__SELBST VERSUCHEN__.
Setze den Text zur Kommerzialisierung der Bundesliga im Anschluss an seinen letzten Satz fort.

__TEXTABSCHNITT__.
Macht Kommerzialisierung die Bundesliga kaputt?
Fragt man Stephan Grühsem, den stellvertretenden Aufsichtsratsvorsitzenden des VfL Wolfsburg, nach der Kommerzialisierung im Fußball, fällt die Antwort eindeutig aus. Kommerzialisierung schade der Bundesliga nicht, sie sei vielmehr Voraussetzung für ihren weiteren Erfolg, so der VW-Vertreter auf FAZ.NET:
“Der Fußball in Deutschland sollte sich einige Fragen mal ehrlich beantworten. Die Erwartungshaltung der Fans ist doch zu Recht sehr groß: Jedes Wochenende sollen spannende, hochkarätige Spiele stattfinden, Titel müssen her, wir wollen Weltmeister werden und international ganz vorne sein. Das geht aber nur, wenn investiert wird. Spitzenfußball kostet Geld.”
Grühsem weiter:
„Die Fußballfans in Deutschland sollten mal einen realen Blick bekommen und sich nicht durch fadenscheinige Argumente wie Preistreiberei oder fehlende Tradition täuschen lassen.“
Sind die sogenannten “Fußballromantiker” also nur Träumer, die ihre Augen vor der Realität verschließen? Ganz so einfach sollte man es sich nicht machen, denn was ist der Spitzenfußball ohne seine – zugegeben oft traditionsbewussten – Fußballfans überhaupt noch wert? Selbst bei rein wirtschaftlicher Betrachtung ist schwindendes Zuschauerinteresse doch durchaus bedenklich.
Als Fußballromantiker “outete” sich am Dienstag sogar Dietmar Beiersdorfer, der Vorstandsvorsitzende des HSV, bei einer Veranstaltung der “taz” im Hamburger “Kulturhaus 73″ (Foto) mit dem Titel “Klubs, Kunden, Investoren”. Auf den ersten Blick vielleicht überraschend, weil “Dukaten-Didi” seit letztem Sommer wieder mit Millionen von schwerreichen Gönnern des HSV herumspielen darf. Trotzdem betrachte er sich als Fußballromantiker und die Kommerzialisierung im Fußball kritisch, stellte aber nüchtern fest:
“Es wird schwierig, einen Riegel vorzuschieben, um wettbewerbsfähig zu bleiben, muss man versuchen, an Geldmittel zu kommen.”
Dennoch sei es wichtig,
“den Fußball für alle Gruppen offenzuhalten.”

__VORLIEGENDES MATERIAL__.
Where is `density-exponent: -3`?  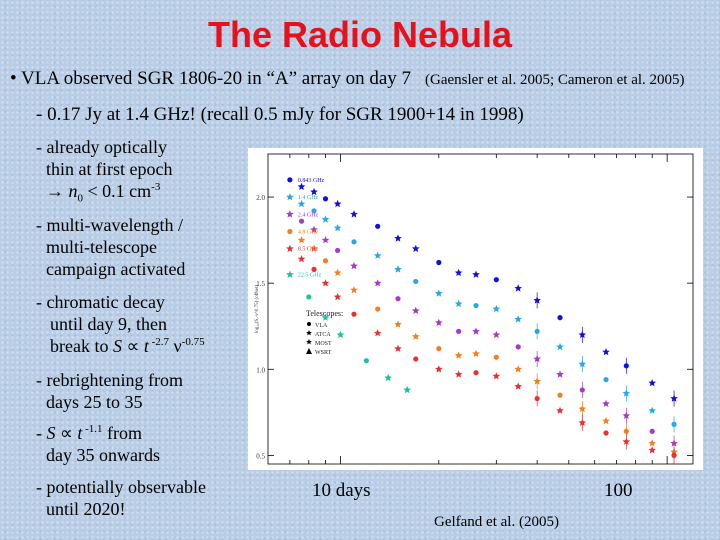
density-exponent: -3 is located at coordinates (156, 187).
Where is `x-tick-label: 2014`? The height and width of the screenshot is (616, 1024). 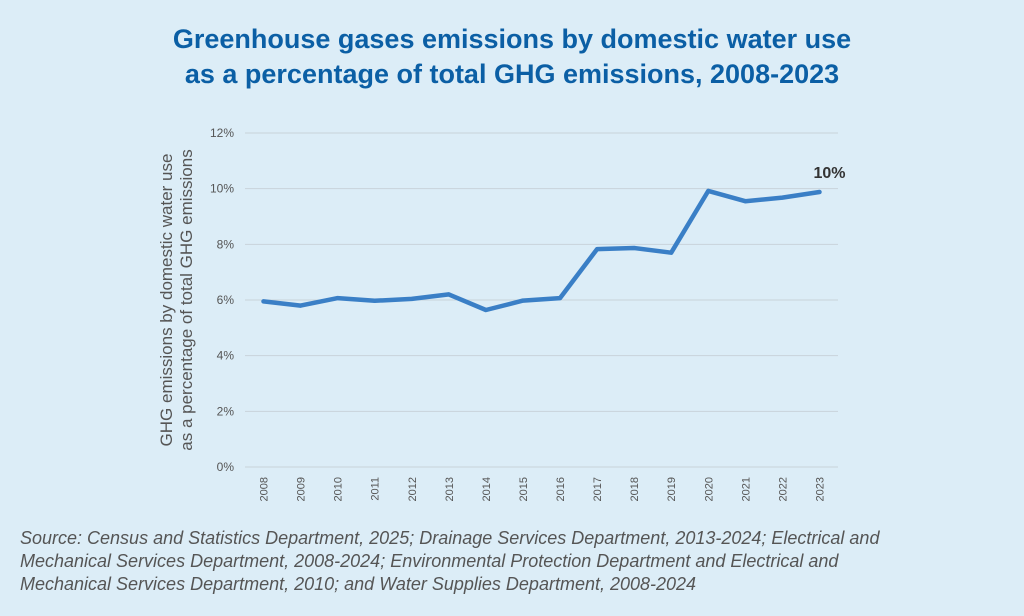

__ANTWORT__.
Eher ernüchtert, weil er in Bremen keine finanzstarken Pfeffersäcke hinter sich weiß, äußerte sich Werders neuer Aufsichtsratschef Marco Bode im Haus 73. Er sei schlichtweg
„manchmal auch etwas ratlos, wie wir als Klub mit dieser Entwicklung umgehen sollen.“
Einen nachdenklichen Perspektivwechsel brachte St. Pauli Präsident Oke Göttlich aus der Runde hervor:
“Wir müssen als Vereine schon schauen: Was hat der Verband mit unserem Wettbewerb vor.“ Ziel dürfe nicht nur sein, die Vereine “immer nur mit mehr Geld zu versorgen.”
Er befürchte sonst “closed shop” der großen Vereine, wie es ihn in den US-Profiligen gibt, ohne Durchlässigkeit durch Auf- und Abstieg.
Der Vergleich mit den US-Ligen ist tatsächlich interessant, allerdings weniger wegen des geschlossenen Systems, als vielmehr wegen der relativ strengen Marktregulierungen, die für einen ausgeglichenen Wettbewerb sorgen und damit für amerikanische Verhältnisse äußerst untypisch sind. So besteht insbesondere ein “salary cap”, das eine Gehaltsobergrenze definiert und damit die Gesamtsumme von Spielergehältern eines Clubs deckelt. Im europäischen Vereinsfußball könnte man damit den Einfluss von externen Investoren wirkungsvoll begrenzen.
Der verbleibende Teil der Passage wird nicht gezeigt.